第19話 どうしようもない毒
「本当に家族なの?」
何度も何度も同じ質問をした。
信じられないというのも一つの理由だし、何より、イフがそう簡単に自分自身に近づける証拠を残すとは思えなかったのだ。
どうしてだか、僕はイフのことを「絶対に会うことのできない黒幕的存在」だと確信していた。

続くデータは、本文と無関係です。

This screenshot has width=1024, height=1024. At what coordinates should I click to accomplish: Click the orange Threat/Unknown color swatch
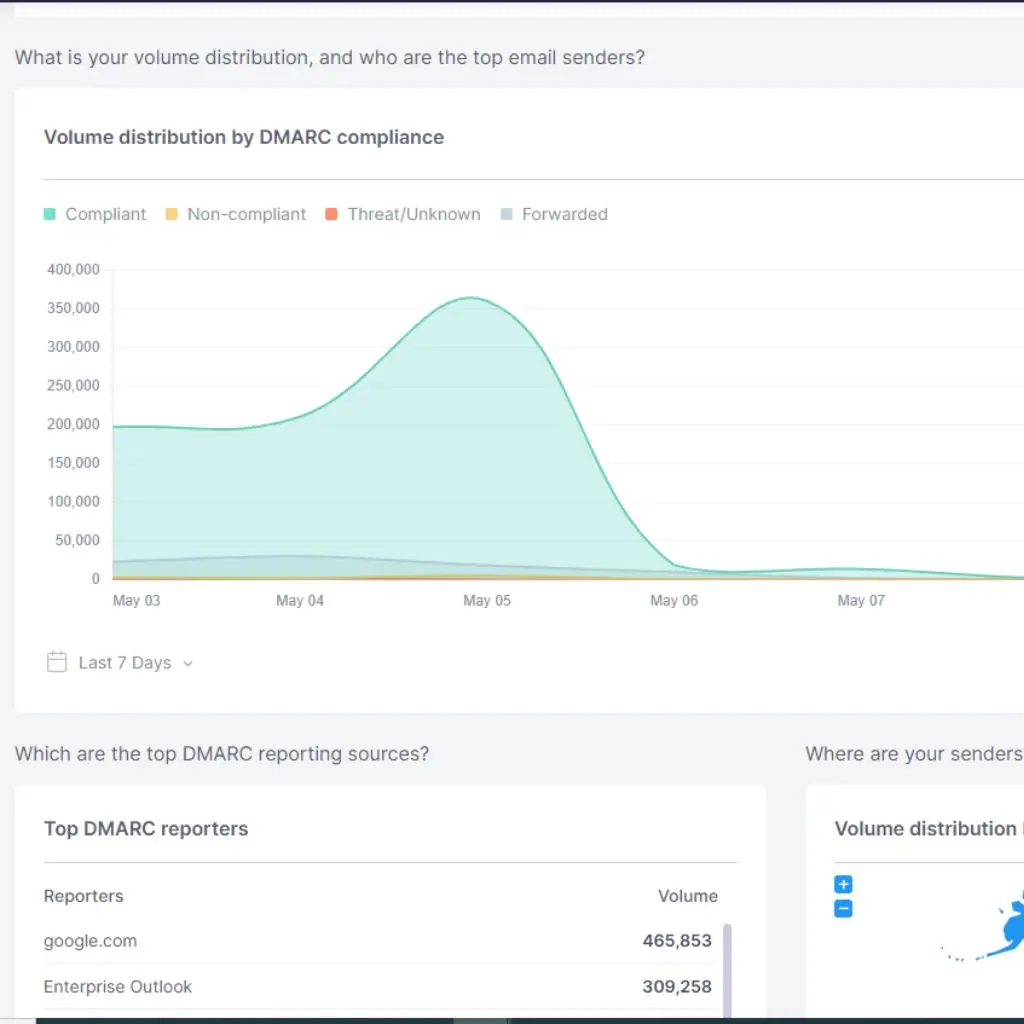(x=331, y=214)
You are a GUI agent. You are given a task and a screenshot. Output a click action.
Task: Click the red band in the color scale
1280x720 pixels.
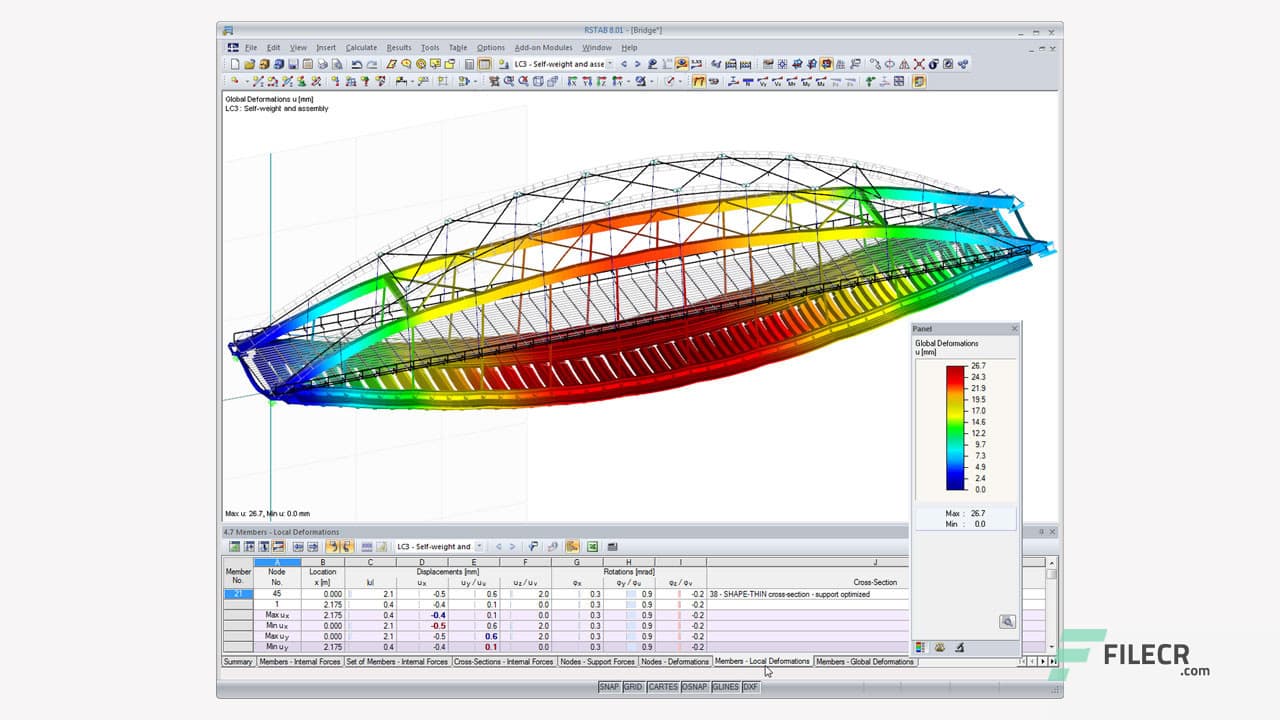(x=955, y=371)
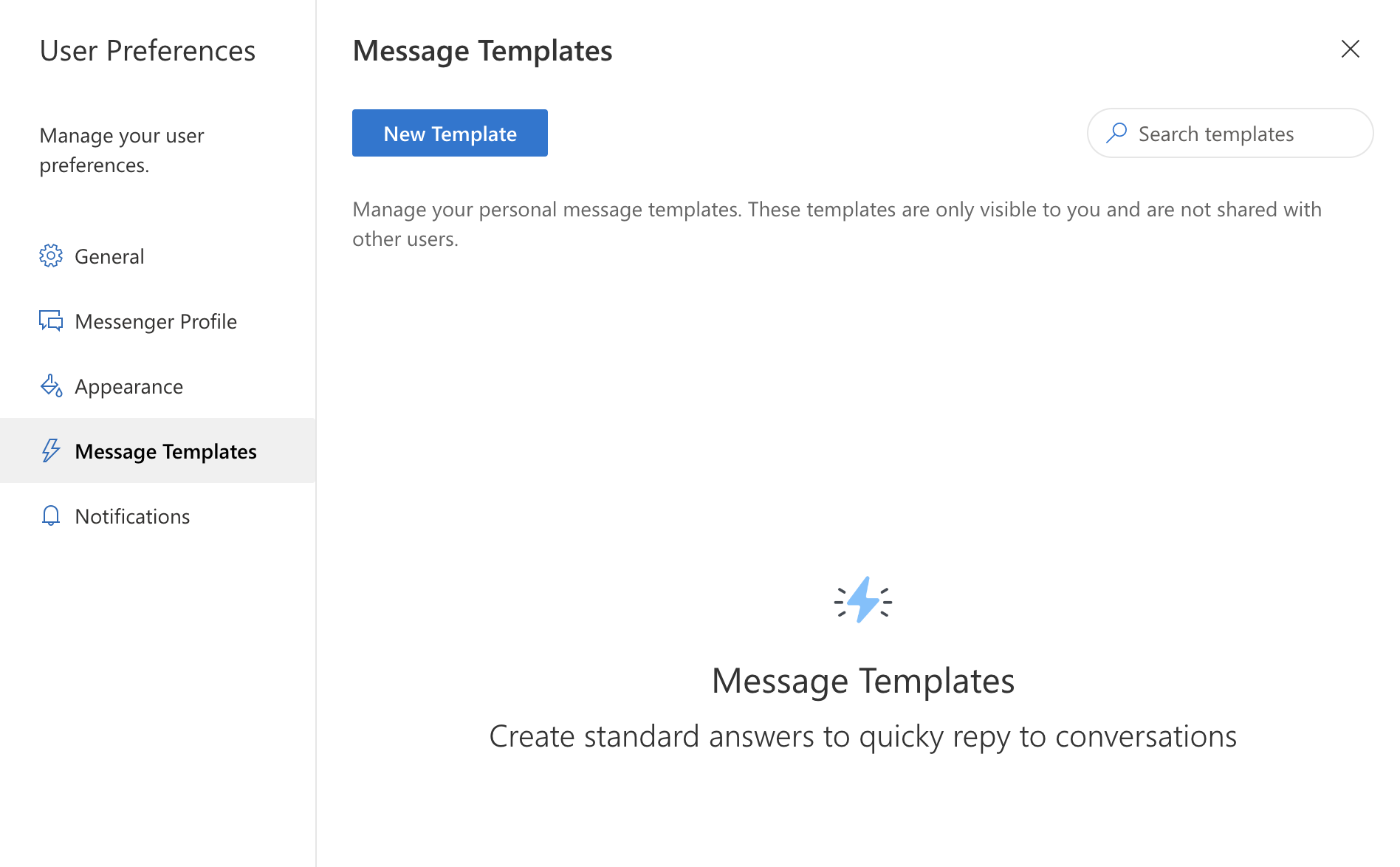Screen dimensions: 1400x867
Task: Switch to the Notifications section
Action: click(132, 515)
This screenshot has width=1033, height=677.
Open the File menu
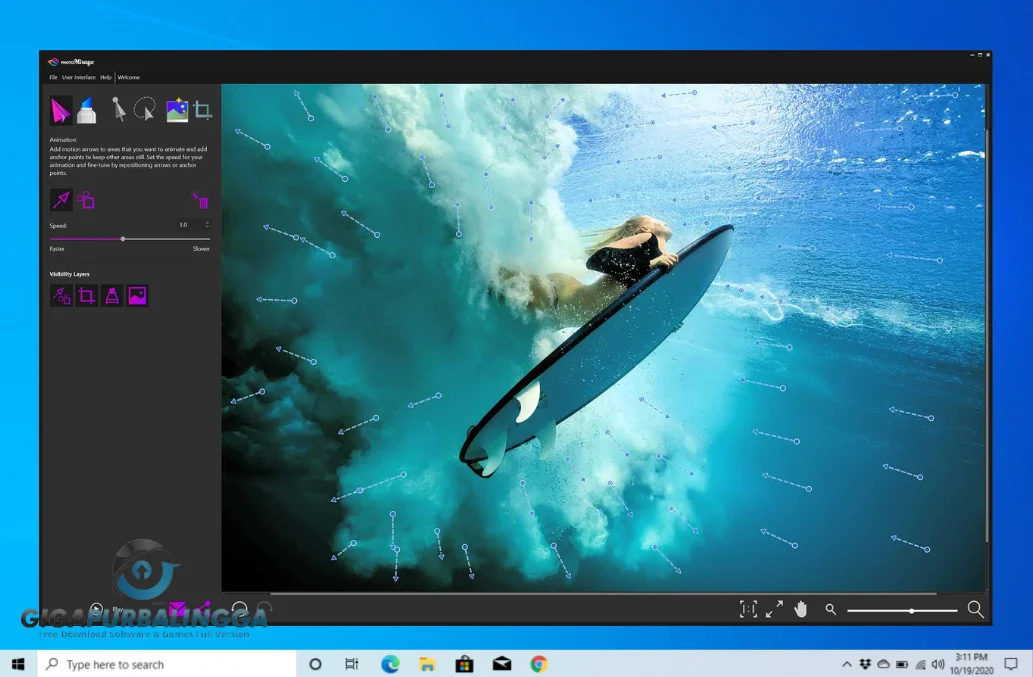point(53,76)
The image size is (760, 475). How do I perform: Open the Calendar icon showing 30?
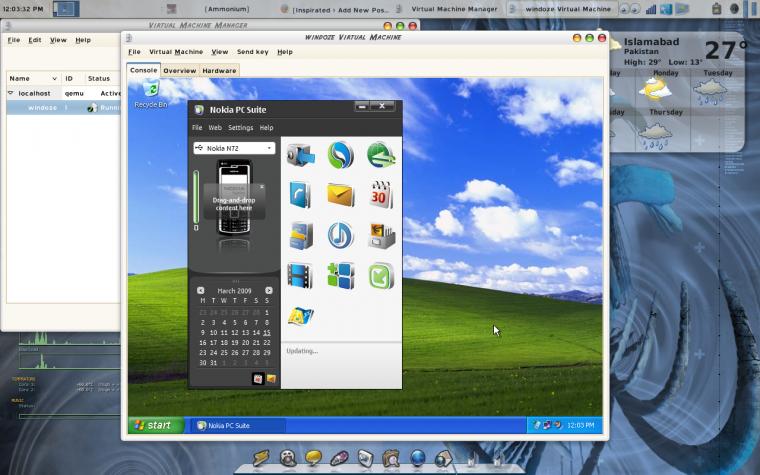[381, 195]
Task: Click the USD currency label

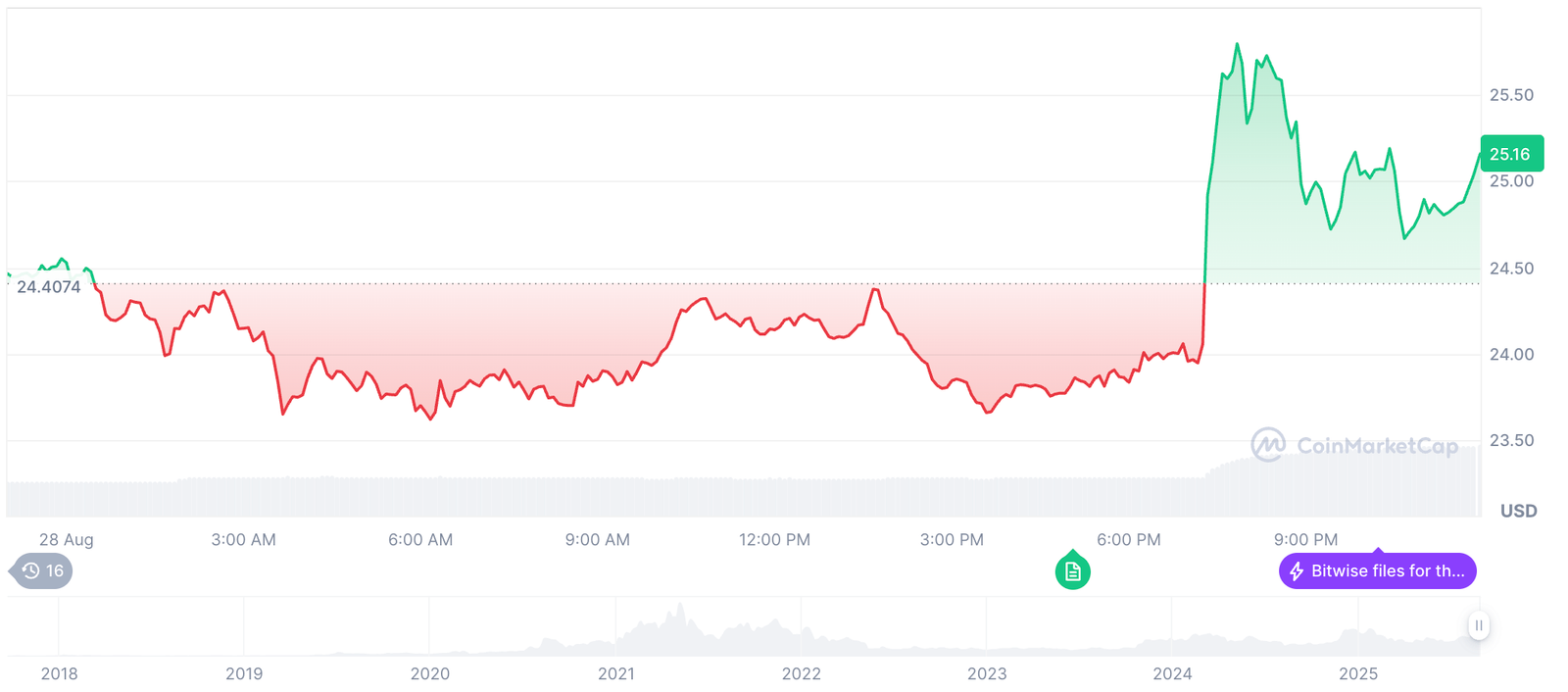Action: click(x=1518, y=511)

それこそ、〈群青システム〉が暴走した時や、大量の死人が出た時などにようやく姿を見せるものと言っても良いだろう。
僕にとっては本当にそれくらいの人間だったのだ。
「家族だよ。これで聞くの六回目。もういい?」
「ああ……まぁ、そうだな」
何回聞いても彼女の言葉に濁りは無い。清らか過ぎて逆に疑うレベル。
黒い思想も、嘘も、何もない。こんな人間見たことない。
「私の家、家族が多いの」
「何人家族?」
「いち、にー、さん……。ええと、八人家族かな」
「本当に多いね……」
僕の家は一人っ子。三人家族。
兄弟が一人もいなかった僕にとっては、賑やかな家族はちょっぴり羨ましかったりするのだ。
「ねぇ、イフって家ではどんな人?」
「……うーん、あんまり家で見ないからわからない」
「そっか」
普段から家を空けているとなると、どこか別の場所に活動拠点を置いているのだろうか? それとも、家に居ても部屋にこもりきりで、ほとんど出てこないか。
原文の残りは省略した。